El director volvió a su escritorio y solicitó la presencia de la señora McGregor.

—Señora McGregor, éste es el agente especial Andrews, quien durante los próximos seis días trabajará en estrecha relación conmigo en una investigación extraordinariamente delicada. Cada vez que quiera verme, hágalo pasar en seguida. Si estoy con cualquier otra persona que no sea el señor Rogers, notifíquemelo inmediatamente… sin trámites burocráticos ni antesalas.

—Sí, señor.

—Y le agradeceré que no hable de esto con nadie.

—Por supuesto, señor Tyson.

El director giró hacia Marc.

—Ahora volverá a la Agencia local de Washington y pondrá manos a la obra. Le espero en este despacho mañana a las siete de la mañana.

Marc se puso en pie. No había terminado su café. Quizás el sexto día se sentiría con derecho a decirlo. Le estrechó la mano al director y se encaminó hacia la puerta. En el momento en que se disponía a abrirla, el director agregó:

—Andrews, espero que sea muy prudente. Mire por encima de ambos hombros al mismo tiempo.

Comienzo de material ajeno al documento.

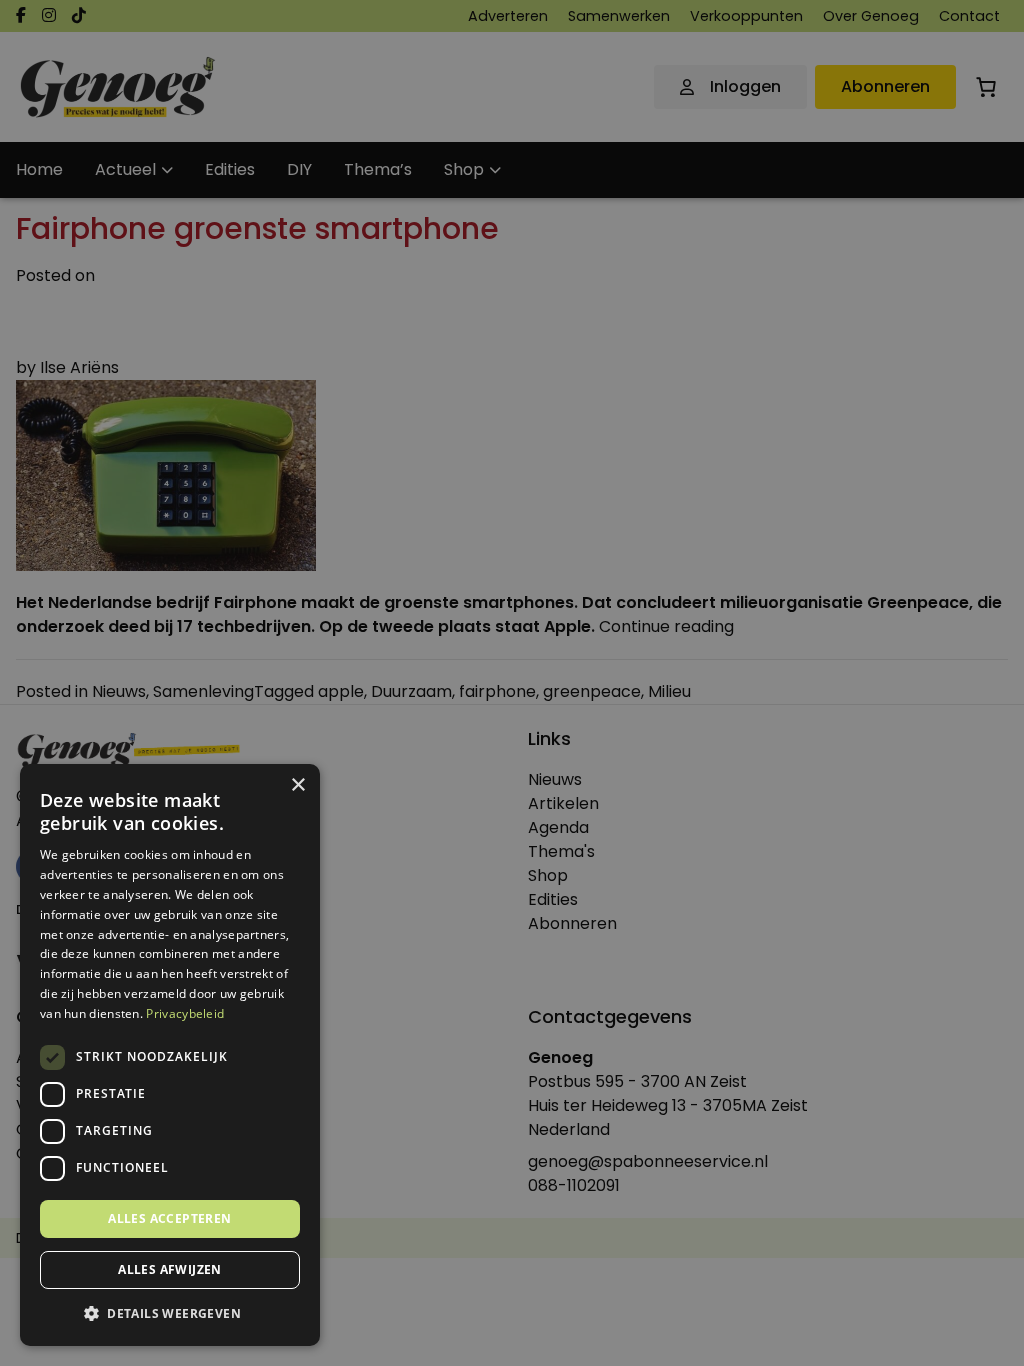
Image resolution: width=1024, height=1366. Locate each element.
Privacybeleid (185, 1013)
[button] (170, 1314)
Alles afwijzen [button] (170, 1269)
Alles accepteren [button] (169, 1218)
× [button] (297, 785)
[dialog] (512, 683)
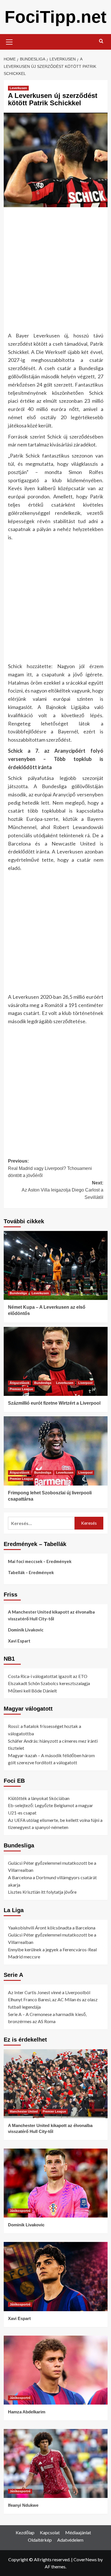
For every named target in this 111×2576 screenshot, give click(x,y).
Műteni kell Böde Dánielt (32, 1690)
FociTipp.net (55, 16)
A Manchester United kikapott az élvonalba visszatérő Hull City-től (51, 1615)
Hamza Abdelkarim (26, 2411)
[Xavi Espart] (56, 2276)
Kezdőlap (25, 2532)
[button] (9, 41)
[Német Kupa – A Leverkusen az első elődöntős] (56, 1265)
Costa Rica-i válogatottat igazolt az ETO (47, 1676)
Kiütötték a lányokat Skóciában (38, 1798)
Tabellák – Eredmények (31, 1572)
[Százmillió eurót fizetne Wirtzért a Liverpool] (56, 1361)
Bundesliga (18, 1293)
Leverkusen (18, 88)
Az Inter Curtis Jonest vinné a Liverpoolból (49, 1992)
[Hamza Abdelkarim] (56, 2370)
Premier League (21, 1389)
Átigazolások (19, 1383)
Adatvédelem (70, 2540)
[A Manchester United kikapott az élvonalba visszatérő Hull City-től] (56, 2083)
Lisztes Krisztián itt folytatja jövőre (42, 1892)
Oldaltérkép (40, 2540)
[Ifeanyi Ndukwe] (56, 2463)
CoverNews (85, 2559)
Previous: (50, 1168)
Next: (62, 1190)
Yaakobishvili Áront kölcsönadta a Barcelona (51, 1927)
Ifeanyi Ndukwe (23, 2505)
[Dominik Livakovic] (56, 2183)
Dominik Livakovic (26, 1629)
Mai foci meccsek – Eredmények (39, 1561)
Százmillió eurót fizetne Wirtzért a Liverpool (54, 1403)
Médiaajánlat (78, 2532)
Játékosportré (20, 2210)
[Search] (101, 41)
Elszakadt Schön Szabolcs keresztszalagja (49, 1683)
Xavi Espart (19, 1640)
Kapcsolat (50, 2532)
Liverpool (85, 1383)
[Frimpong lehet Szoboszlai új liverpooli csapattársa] (56, 1450)
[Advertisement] (55, 271)
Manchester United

Marc se estremeció, salió rápidamente del despacho y avanzó por el pasillo. Mientras esperaba el ascensor mantuvo la espalda sólidamente apoyada contra la pared, y al llegar a la planta baja marchó sin apartarse de las paredes laterales del corredor. Allí se encontró con un grupo de turistas que estudiaban las fotos de los diez criminales más buscados de los Estados Unidos. ¿Acaso al cabo de una semana uno de ellos sería un senador?